= Grating light valve =

Micro projection technology

The grating light valve (GLV) is a "micro projection" technology that operates using a dynamically adjustable diffraction grating. It competes with other light valve technologies such as Digital Light Processing (DLP) and liquid crystal on silicon (LCoS) for implementation in video projector devices such as rear-projection televisions. The use of microelectromechanical systems (MEMS) in optical applications, which is known as optical MEMS or micro-opto-electro-mechanical structures (MOEMS), has enabled the possibility to combine the mechanical, electrical, and optical components in tiny-scale.

Silicon Light Machines (SLM), in Sunnyvale CA, markets and licenses GLV technology with the capitalised trademarks "'Grated Light Valve'" and GLV, previously Grating Light Valve. The valve diffracts laser light using an array of tiny movable ribbons mounted on a silicon base. The GLV uses six ribbons as each pixel's diffraction gratings. Electronic signals alter the alignment of the gratings, and this displacement controls the intensity of the diffracted light in a very smooth gradation.

==Brief history==
The light valve was initially developed at Stanford University, in California, by electrical engineering professor David M. Bloom, along with William C. Banyai, Raj Apte, Francisco Sandejas, and Olav Solgaard, professor in the Stanford Department of Electrical Engineering. In 1994, the start-up company Silicon Light Machines was founded by Bloom to develop and commercialize the technology. Cypress Semiconductor acquired Silicon Light Machines in 2000 and sold the company to Dainippon Screen. Before the acquisition by Dainippon Screen, several marketing articles were published in EETimes, EETimes China, EETimes Taiwan, Electronica Olgi, and Fibre Systems Europe, highlighting Cypress Semiconductor's new MEMS manufacturing capabilities. The company is now wholly owned by Dainippon Screen Manufacturing Co., Ltd.

In July 2000, Sony announced the signing of a technology licensing agreement with SLM for the implementation of GLV technology in laser projectors for large venues, but by 2004 Sony announced the SRX-R110 front projector using its LCoS-based technology SXRD.
SLM then partnered with Evans & Sutherland (E&S).

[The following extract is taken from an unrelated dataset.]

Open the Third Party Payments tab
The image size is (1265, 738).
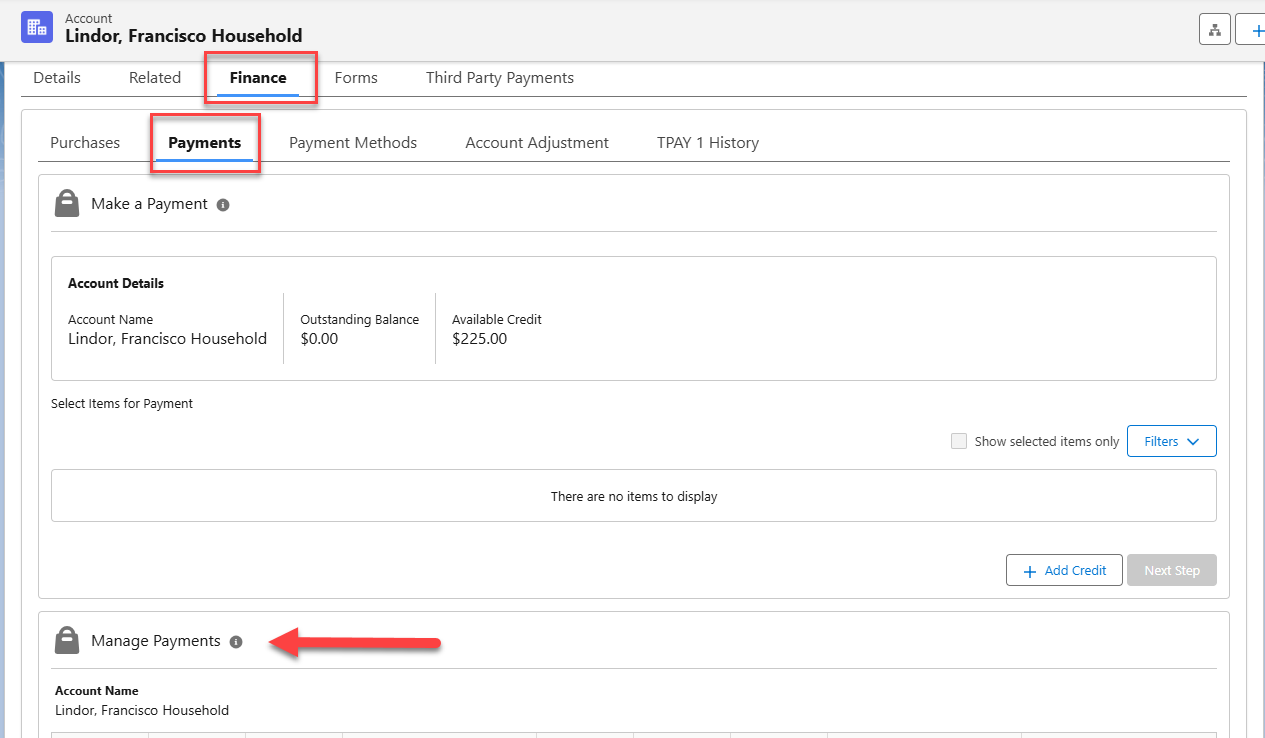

Using GLV technology, E&S developed the E&S Laser Projector, designed for use in domes and planetariums. The E&S Laser Projector was incorporated into the Digistar 3 dome projection system.

== Technology ==

The GLV device is built on a silicon wafer and consists of parallel rows of "'highly reflective micro-ribbons'" – ribbons of sizes of a few μm with a top layer of aluminium – suspended above an air gap that is configured such that alternate ribbons (active ribbons are interlaced with static ribbons) can be dynamically actuated. Individual electrical connections to each active ribbon electrode provide for independent actuation.
The ribbons and the substrate are electrically conductive so that the deflection of the ribbon can be controlled in an analog manner: When the voltage of the active ribbons is set to ground potential, all ribbons are undeflected, and the device acts as a mirror so the incident light returns along the same path. When a voltage is applied between the ribbon and base conductor, an electrical field is generated and deflects the active ribbon downward toward the substrate. This deflection can be as big as one-quarter wavelength hence creating diffraction effects on incident light that is reflected at an angle that is different from that of the incident light. The wavelength to diffract is determined by the spatial frequency of the ribbons. As this spatial frequency is determined by the photolithographic mask used to form the GLV device in the CMOS fabrication process, the departure angles can be very accurately controlled, which is useful for optical switching applications.

Switching from undeflected to maximum ribbon deflection can occur in 20 nanoseconds, which is a million times faster than conventional LCD devices and about 1000 times faster than TI's DMD technology. This high speed can be achieved thanks to the small size, small mass, and small excursion (of a few hundreds of nanometers) of the ribbons. Besides, there is no physical contact between moving elements which makes the lifetime of the GLV as long as 15 years without stopping (over 210 billion switching cycles).

== Applications ==
The GLV technology has been applied to various products, from laser-based HDTV sets to computer-to-plate offset printing presses to DWDM components used for wavelength management. Applications of the GLV device in maskless photolithography have also been extensively investigated.

=== Displays ===
To build a display system using the GLV device, different approaches can be followed: ranging from a simple process using a single GLV device with white light as a source, thus having a monochrome system, to a more complex solution using three different GLV devices each for one of the RGB primaries' sources that once diffracted require additional optical filters to point the light onto the screen or an intermediate using a single white source with a GLV device.
Besides, the light can be diffracted by the GLV device into an eyepiece for virtual retinal display or into an optical system for image projection onto a screen (projector and rear-projector).